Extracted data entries
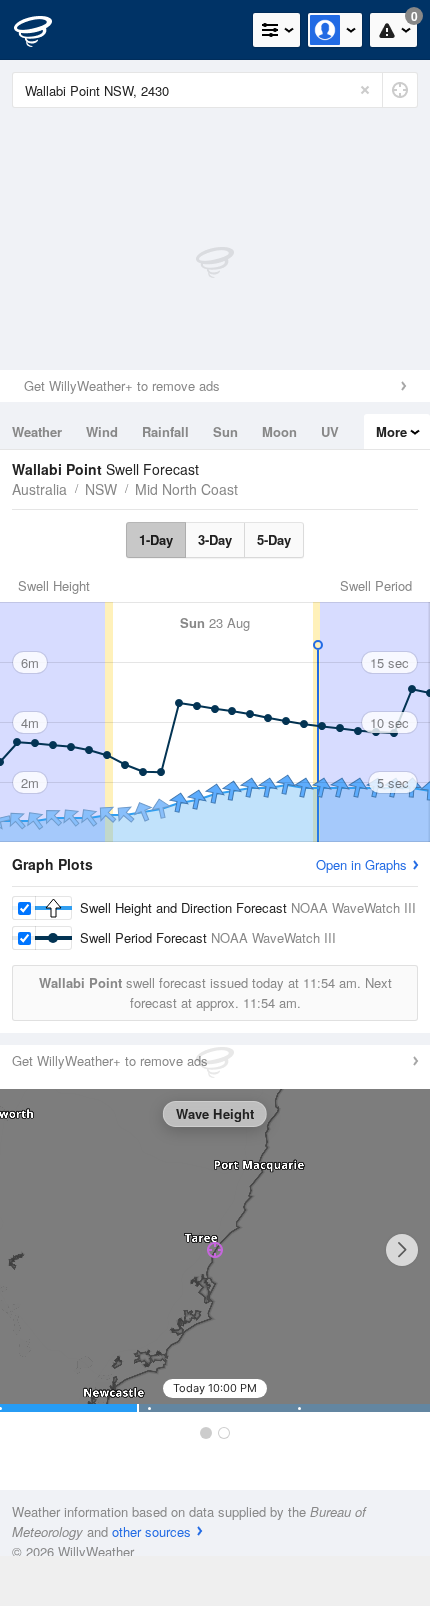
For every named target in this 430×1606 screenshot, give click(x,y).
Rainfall (165, 431)
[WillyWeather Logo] (45, 30)
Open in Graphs (361, 864)
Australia (39, 489)
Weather (37, 431)
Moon (279, 431)
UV (330, 431)
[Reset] (365, 90)
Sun (225, 431)
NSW (101, 489)
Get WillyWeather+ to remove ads (122, 385)
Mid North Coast (186, 489)
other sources (151, 1531)
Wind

TASK PROMPT ▸
No pictures should appear in the copy, and each record above is to be returned exactly.

WRITTEN REPLY ▸
For every named target in this 430×1606 screenshot, give click(x,y).
Rainfall (165, 431)
[WillyWeather Logo] (45, 30)
Open in Graphs (361, 864)
Australia (39, 489)
Weather (37, 431)
Moon (279, 431)
UV (330, 431)
[Reset] (365, 90)
Sun (225, 431)
NSW (101, 489)
Get WillyWeather+ to remove ads (122, 385)
Mid North Coast (186, 489)
other sources (151, 1531)
Wind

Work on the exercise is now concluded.